Title: On source-channel separation over networks
One of the important architectural insights from information theory is the Shannon source-channel separation theorem. For point-to-point channels, the separation theorem shows that one can compress a source separately and have a digital interface with the noisy channel coding; and that such an architecture is (asymptotically in block size) optimal. Therefore the importance of this is that one can 'layer' the architecture by separating the data compression into bits and the 'physical layer' of coding for noise. The optimality of this attractive architecture is known to break down in networks, for example for broadcast channels or multiple access channels. Nonetheless, this architecture is the basis for network layering in many of the current network architectures.

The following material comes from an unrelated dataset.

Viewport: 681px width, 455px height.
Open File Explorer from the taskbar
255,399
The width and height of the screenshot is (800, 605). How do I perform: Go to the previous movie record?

A natural question is to study the 'cost' of separation, that is, how much do we lose through separation, and cases where we can demonstrate that separation is indeed optimal. We show that the separation approach is optimal in two general network scenarios, and is approximately optimal in a third general scenario. We will also connect the approximate optimality of separation to work on multiple description data compression. We will also mention special situations where one can demonstrate explicit optimal (hybrid) source-channel coding strategies.
Parts of this work are joint with Chao Tian, Shlomo Shamai and Jun Chen.
Bio: Suhas N. Diggavi received a B. Tech. degree in electrical engineering from the Indian Institute of Technology, Delhi, India, and the Ph.D. degree in electrical engineering from Stanford University, Stanford, CA. After completing his Ph.D., he was a Principal Member Technical Staff in the Information Sciences Center, AT&T Shannon Laboratories, Florham Park, NJ. After that he was on the faculty of the School of Computer and Communication Sciences, EPFL, where he directed the Laboratory for Information and Communication Systems (LICOS). He joined UCLA as Professor of Electrical Engineering in 2010.
He is a recipient of the 2006 IEEE Donald Fink prize paper award, 2005 IEEE Vehicular Technology Conference best paper award and the Okawa foundation research award. He was an associate editor for Communication Letters and was a guest editor for a special issue in the IEEE Journal on Special Topics in Signal Processing. He is currently an associate editor for the ACM/IEEE Transactions on Networking and the IEEE Transactions on Information Theory (Shannon theory). He has 8 issued patents.